An associate developer foolishly joked about senior developers never being able to spend time actually coding. As a senior developer myself, I took offense to that and decided to waste the last 30 min of my day typing up my previous day.

  • 09:00 - Sit down, log in to PC, sip of coffee, check emails
  • 09:20 - Open up IDE, start working on PBI's for current project
  • 09:45 - Get random email from a different team saying a service I manage isn't working in QA for them.
  • 09:50 - Tell them nothing has been deployed to QA in weeks so its still the same. Issue must be on their end.
  • 10:00 - They reply back and CC their boss saying they haven't changed anything on their end so it must be my issue.
  • 10:10 - My boss emails me asking about a support ticket that came in for a different service in production. Schedules an impromptu meeting to discuss.
  • 10:35 - Meeting done, pulling QA logs for other team. No log entries for their requests. Strange.
  • 10:45 - Pull up the project to run locally. Everything runs fine. Check repo to verify nothing new has been pushed to QA. All good there.
  • 10:50 - Reply back to other team saying I see nothing wrong on my end. Ask them what specific error they get. Start looking into the other service production issue.
  • 11:00 - Send email to user having production issue asking for more details. Out of office reply...
  • 11:03 - Forward email to users coworkers. Everyone replies with unrelated and unhelpful info. Guess I'll keep splunking.
  • 11:30 - Team Standup
  • 12:00 - Working lunch to make progress on my PBI's.
  • 13:10 - User replies saying their production issue magically stopped happening.
  • 13:30 - PI planning meeting.
  • 13:35 - Other team sends me a chat message asking if I've made any progress on their issue. Tell them a second time I need to see what specific error they are getting.
  • 13:45 - They send me a screenshot of a generic error popup in their application.
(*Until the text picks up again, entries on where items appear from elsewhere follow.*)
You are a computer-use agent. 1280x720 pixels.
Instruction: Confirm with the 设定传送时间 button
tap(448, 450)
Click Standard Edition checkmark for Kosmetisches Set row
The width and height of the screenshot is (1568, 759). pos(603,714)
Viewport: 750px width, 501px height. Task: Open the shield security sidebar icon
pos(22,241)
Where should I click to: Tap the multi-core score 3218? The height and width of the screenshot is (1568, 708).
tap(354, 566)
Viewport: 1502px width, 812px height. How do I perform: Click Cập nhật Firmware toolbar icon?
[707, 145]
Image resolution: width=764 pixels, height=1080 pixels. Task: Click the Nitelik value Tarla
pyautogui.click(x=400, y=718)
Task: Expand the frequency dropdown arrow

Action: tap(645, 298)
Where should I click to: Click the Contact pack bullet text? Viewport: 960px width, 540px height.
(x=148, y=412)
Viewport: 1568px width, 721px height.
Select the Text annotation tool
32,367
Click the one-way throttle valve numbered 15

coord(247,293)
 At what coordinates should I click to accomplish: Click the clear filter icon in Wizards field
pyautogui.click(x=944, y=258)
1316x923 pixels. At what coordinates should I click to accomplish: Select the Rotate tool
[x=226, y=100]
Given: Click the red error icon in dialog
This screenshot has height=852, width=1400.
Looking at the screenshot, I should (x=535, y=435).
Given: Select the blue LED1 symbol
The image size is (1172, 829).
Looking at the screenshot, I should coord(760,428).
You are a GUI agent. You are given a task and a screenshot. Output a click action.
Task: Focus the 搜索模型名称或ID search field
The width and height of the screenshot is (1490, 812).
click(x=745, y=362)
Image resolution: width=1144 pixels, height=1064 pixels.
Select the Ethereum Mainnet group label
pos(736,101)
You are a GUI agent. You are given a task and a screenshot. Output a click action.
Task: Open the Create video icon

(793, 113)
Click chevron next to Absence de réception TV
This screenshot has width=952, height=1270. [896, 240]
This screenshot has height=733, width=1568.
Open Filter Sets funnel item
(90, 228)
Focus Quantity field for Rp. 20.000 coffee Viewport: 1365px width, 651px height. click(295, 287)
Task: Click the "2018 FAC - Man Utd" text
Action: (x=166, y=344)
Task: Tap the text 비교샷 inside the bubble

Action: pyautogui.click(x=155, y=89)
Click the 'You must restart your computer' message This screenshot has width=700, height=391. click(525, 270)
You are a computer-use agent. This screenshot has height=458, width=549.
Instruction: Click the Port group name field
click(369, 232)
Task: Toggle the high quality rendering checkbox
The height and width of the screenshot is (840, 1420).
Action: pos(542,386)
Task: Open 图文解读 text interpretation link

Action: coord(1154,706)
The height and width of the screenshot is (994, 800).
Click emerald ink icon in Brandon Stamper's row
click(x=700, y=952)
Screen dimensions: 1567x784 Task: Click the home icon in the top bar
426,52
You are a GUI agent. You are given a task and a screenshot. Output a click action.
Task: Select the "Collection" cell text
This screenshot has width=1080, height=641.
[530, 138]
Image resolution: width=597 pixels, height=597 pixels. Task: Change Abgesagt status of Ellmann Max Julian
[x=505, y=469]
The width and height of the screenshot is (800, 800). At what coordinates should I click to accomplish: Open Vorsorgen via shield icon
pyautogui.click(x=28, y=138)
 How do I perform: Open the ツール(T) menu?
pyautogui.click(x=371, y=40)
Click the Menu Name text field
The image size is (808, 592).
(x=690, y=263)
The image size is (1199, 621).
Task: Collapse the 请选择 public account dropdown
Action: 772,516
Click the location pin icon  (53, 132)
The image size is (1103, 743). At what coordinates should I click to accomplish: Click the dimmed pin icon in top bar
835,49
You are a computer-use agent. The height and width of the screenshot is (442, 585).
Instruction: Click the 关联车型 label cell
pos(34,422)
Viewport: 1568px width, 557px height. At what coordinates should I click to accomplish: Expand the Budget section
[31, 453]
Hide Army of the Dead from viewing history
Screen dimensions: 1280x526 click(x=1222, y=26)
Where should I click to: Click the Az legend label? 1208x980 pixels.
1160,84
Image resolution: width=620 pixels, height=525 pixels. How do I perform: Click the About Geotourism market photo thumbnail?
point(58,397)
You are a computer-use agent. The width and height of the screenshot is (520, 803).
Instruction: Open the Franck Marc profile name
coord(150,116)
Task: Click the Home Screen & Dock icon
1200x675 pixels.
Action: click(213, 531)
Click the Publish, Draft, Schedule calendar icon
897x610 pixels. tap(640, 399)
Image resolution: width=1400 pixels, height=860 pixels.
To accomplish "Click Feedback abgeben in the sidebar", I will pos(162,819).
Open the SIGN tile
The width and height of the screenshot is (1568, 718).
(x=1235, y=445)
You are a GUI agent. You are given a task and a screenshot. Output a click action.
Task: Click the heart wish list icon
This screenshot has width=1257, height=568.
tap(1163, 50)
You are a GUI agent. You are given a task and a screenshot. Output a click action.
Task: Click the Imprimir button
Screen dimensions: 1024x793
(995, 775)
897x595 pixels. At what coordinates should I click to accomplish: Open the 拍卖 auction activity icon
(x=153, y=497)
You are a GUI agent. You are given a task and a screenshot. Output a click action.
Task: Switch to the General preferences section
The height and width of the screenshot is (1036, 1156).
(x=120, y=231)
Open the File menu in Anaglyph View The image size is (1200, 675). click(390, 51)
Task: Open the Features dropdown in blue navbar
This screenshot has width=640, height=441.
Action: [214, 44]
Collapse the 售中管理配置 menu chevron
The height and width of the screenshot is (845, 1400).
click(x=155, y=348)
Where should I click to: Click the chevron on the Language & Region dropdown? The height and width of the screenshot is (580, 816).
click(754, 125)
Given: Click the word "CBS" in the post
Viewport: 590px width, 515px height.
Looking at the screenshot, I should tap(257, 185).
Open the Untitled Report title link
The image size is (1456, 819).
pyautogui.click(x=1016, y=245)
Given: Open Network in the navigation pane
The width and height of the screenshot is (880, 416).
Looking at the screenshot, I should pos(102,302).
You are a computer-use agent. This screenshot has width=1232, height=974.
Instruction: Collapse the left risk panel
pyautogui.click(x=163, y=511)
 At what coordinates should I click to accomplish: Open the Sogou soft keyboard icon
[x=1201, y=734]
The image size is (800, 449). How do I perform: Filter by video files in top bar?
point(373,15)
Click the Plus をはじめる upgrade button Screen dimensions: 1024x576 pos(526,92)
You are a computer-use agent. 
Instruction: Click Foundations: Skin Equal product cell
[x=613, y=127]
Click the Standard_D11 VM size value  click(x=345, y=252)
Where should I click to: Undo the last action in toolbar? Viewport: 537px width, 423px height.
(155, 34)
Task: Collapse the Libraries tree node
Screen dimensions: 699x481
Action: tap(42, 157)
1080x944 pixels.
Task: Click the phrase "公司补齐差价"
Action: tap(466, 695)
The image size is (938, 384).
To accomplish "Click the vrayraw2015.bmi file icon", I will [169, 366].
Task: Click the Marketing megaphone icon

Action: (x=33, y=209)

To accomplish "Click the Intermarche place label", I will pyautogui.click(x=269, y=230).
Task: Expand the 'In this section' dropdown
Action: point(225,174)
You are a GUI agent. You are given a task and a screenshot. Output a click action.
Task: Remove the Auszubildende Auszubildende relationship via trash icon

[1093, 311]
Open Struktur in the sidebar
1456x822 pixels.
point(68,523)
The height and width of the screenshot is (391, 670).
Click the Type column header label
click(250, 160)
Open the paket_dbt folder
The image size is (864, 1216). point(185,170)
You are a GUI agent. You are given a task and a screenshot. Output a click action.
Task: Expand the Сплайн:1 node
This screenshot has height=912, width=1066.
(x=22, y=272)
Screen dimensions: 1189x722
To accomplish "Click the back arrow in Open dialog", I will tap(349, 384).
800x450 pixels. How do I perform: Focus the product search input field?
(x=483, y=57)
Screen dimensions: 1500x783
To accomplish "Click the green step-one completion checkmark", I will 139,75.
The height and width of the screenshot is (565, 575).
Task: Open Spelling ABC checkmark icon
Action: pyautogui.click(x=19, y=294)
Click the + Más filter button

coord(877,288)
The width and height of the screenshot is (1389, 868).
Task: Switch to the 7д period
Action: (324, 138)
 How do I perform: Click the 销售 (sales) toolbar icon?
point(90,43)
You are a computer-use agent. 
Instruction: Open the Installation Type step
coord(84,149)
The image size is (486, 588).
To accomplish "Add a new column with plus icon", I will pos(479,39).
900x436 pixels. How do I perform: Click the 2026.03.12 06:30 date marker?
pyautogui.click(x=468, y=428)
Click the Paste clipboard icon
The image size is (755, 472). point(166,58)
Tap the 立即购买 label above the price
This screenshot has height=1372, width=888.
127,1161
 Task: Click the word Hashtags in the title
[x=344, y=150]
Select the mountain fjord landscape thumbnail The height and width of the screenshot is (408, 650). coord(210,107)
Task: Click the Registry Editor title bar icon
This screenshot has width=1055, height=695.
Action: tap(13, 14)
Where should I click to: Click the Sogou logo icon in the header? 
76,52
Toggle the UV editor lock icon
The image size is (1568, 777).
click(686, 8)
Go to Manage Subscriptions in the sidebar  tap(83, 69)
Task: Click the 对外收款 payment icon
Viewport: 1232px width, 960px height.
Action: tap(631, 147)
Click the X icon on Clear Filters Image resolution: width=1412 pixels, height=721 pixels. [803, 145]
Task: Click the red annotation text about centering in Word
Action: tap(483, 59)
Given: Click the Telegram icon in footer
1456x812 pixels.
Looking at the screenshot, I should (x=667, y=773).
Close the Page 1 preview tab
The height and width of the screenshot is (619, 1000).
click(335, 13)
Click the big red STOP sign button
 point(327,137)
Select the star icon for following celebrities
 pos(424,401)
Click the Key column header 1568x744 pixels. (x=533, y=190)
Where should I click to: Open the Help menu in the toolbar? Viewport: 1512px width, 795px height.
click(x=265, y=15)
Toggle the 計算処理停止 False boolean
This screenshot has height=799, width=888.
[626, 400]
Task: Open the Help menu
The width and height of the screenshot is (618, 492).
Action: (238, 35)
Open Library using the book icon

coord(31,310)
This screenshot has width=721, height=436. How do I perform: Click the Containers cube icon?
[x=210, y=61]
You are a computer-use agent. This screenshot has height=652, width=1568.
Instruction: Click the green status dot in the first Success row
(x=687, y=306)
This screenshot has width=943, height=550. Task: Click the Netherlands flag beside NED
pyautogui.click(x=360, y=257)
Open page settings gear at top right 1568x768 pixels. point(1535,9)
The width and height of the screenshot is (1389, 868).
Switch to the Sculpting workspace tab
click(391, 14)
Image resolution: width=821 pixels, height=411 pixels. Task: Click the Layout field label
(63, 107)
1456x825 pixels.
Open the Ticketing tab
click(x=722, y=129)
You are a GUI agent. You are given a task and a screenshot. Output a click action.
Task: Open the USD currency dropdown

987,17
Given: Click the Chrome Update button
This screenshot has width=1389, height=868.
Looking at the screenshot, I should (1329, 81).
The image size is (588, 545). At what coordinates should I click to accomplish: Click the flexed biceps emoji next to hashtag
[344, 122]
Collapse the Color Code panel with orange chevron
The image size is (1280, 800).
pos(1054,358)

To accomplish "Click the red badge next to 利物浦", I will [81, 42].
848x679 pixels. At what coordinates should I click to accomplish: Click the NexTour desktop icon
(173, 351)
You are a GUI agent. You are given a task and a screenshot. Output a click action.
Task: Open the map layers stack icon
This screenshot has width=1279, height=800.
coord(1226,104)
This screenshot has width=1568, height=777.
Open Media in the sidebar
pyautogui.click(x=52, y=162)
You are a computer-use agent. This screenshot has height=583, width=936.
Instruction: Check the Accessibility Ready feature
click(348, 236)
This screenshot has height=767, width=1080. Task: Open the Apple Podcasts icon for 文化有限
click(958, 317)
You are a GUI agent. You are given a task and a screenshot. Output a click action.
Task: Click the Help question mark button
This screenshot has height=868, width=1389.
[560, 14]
  • 14:00 - Meeting done, I reply to other team saying that error is on their app, not mine. And can they give me actual logs showing an error response from my service. No reply.
  • 14:05 - Coffee break. Thinking about taking up smoking.
  • 14:06 - I ignore a message from my BA asking what's up with the QA issue for the other team.
  • 14:30 - Another unrelated meeting.
  • 14:50 - Other team schedules a meeting at 15:00 to discuss this QA issue. Says its keeping them from testing for an upcoming release.
  • 15:00 - Leave other meeting early to join this new meeting.
  • 15:05 - Have their QA tester share their screen to show me what they are doing on an app I have never seen or used.
  • 15:10 - Have them use their browsers web dev tools to get the network call to my service. Everything on their site runs through an ASHX handler so i cant see the actual call to my service. Ask them to get one of their devs on.
  • 15:20 - One of their devs joins, we go over the whole issue again with them.
  • 15:25 - Says they hired a consultant to manage this old crap but he is out of office today. I ask if he can still access any logs
  • 15:45 - Finds the logs. Overly verbose with nothing useful but I do see an error calling an old service we dont use anymore. I ask them to pull up their repo to see recent commits
  • 16:00 - Shows commits from their consultant yesterday. We start to compare to last known working build.
  • 16:20 - My BA sends me a 'Bueller?' message. I ignore.
  • 16:30 - We find a web config entry that is using the old server name for my service that we changed months ago. Consultant must have messed up his repo somehow. We change it to correct URL.
  • 16:45 - Once we verified the site was working again, i casually joke that I was right all along and none of this was my issue to resolve. Crickets.
  • 16:46 - Screw this I'm done for today.